## AIM OF THE TASK
Return verbatim the lines of the rows below, starting with the line containing "Given: Click the" and continuing through the last line of the rows, omitting the pictures from your answer.

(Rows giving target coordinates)
_ _ _ _ _

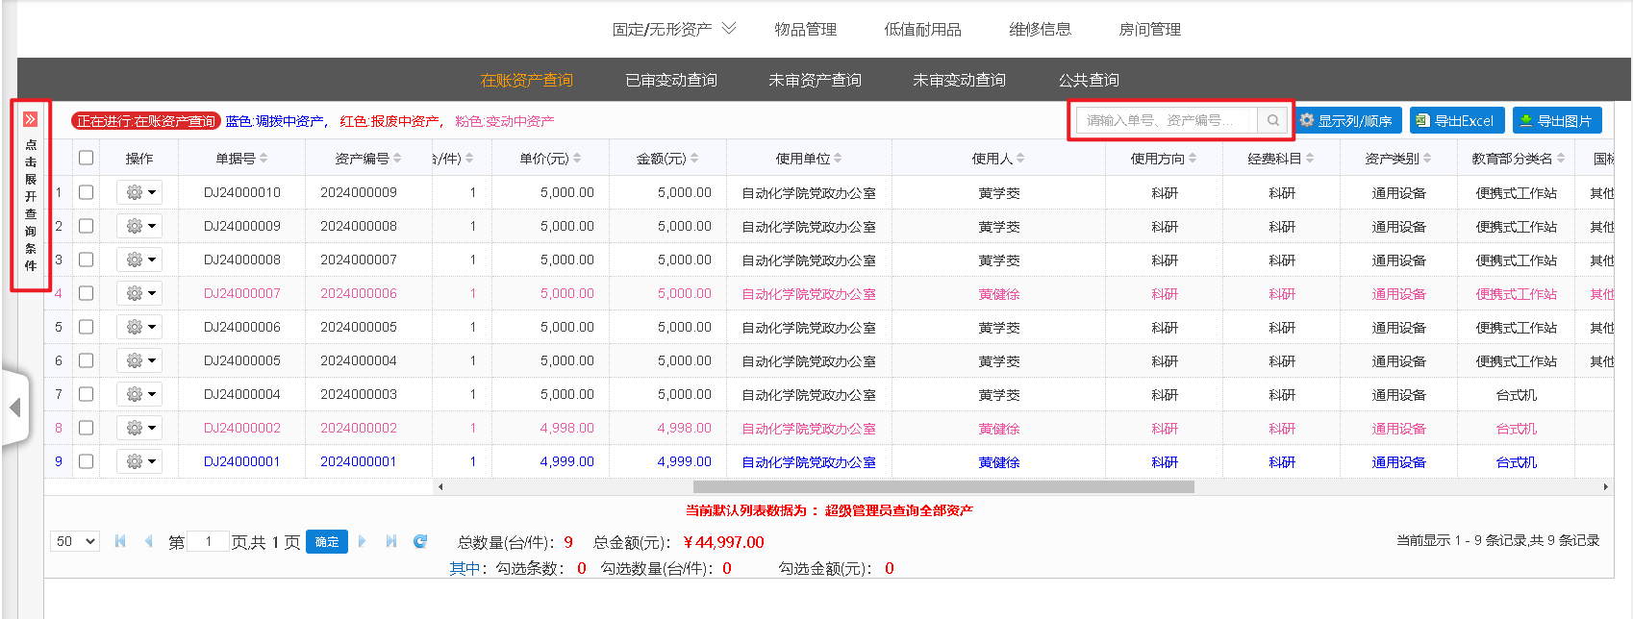Screen dimensions: 1633x619
Task: Click the 导出Excel button
Action: tap(1453, 120)
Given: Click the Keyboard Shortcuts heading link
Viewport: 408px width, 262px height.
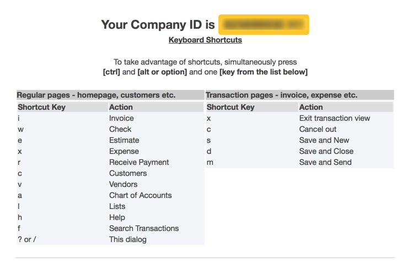Looking at the screenshot, I should (205, 40).
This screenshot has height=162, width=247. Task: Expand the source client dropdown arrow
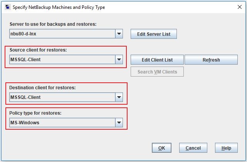119,60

_ _ _ _ _

## EXPECTED ANSWER
Given: Click the Keyboard Shortcuts heading link
Viewport: 408px width, 262px height.
Looking at the screenshot, I should (205, 40).
This screenshot has height=162, width=247. Task: Expand the source client dropdown arrow
119,60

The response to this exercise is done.